Men don’t see this as a problem, though, and that’s why it’s such a big deal. Men have never been barred from being anything else they want to be by their looks. At least, not as far as the larger culture is concerned. A man is good looking, well, that’s just one more thing in the plus column, lucky bastard!
Women have different experiences with that.
Many men will still not get it. (No doubt a lot of women, too, though for different reasons.) What they will see is another demand that we stop enjoying women. That we must ignore their physicality, their sexuality. That we must turn our libidos off. They will see this as another call that we stop being “men.” That’s not it at all.
Treat women as People first. Not female People. People. It seems so simple, that. And yet…
Part of the problem in all this is the lack of grasp exhibited by otherwise bright people. You have to ask yourself, what makes you think that the kind of stuff you’re likely to hear in a bar made suitable copy for a professional journal? When you insert a sexualized comment in an article about professional people in a given field, you really aren’t talking about them, you’re talking about yourself.
Anyway, I still have a couple of toes to extract, so I’m done talking for now.
One last thing: You’re never too old to screw up, but you’re also never too old to learn from it.
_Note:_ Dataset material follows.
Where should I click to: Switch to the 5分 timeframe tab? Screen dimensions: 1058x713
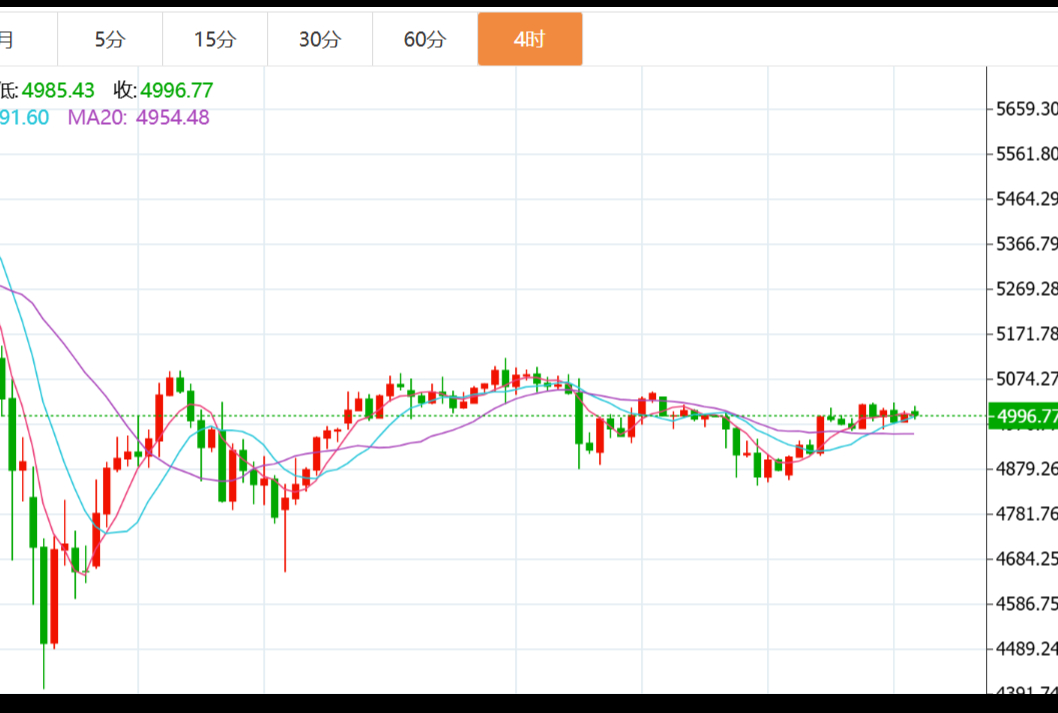pyautogui.click(x=110, y=40)
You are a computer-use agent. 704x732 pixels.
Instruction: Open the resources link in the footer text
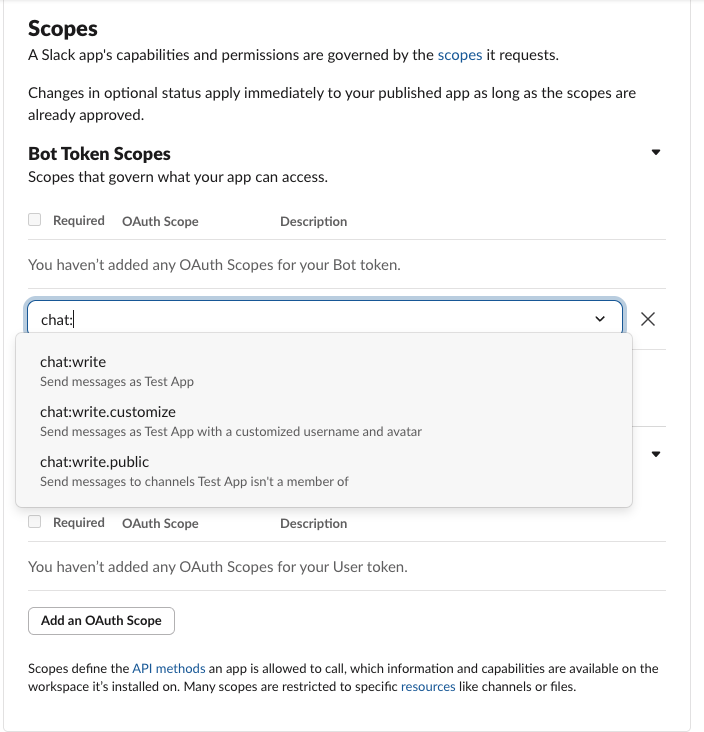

* Threat? What threat? I hear some think. The threat that nothing one does matters if one doesn’t fuck. That no matter what accomplishments a woman may have, if she’s not also someone interested in, willing, and able to get sweaty with a male who thinks it’s his right and her privilege, then she’s not worth considering. That any female who seems to think she can be her own Self without this aspect is delusional and that self-selected male has not only the right but the obligation to “show her what she’s missing.” Basically, we’re talking about rape, implied and actualized, because what matters is the sex. To be sure, something of this attaches to men as well, but without the element of coercion, which renders it wholly different. Consider for a moment the most basic difference in attitude regarding “conquests.” Men who seem to have sex with numerous women acquire, with a few exceptions, a patina of glamor, respect, and envy, while women who engage in a similar lifestyle receive a very different designation and concomitant image and with few exceptions is generally negative. Furthermore, for men, it is simply one more aspect of their overall image, but for women it almost wholly subsumes anything else about them. If the boys want the women to stop pointing out their sexism, this will have to change, and the fact that it’s still the case means we have yet to achieve the kind of gender equity men like me thought we were on our way to achieving.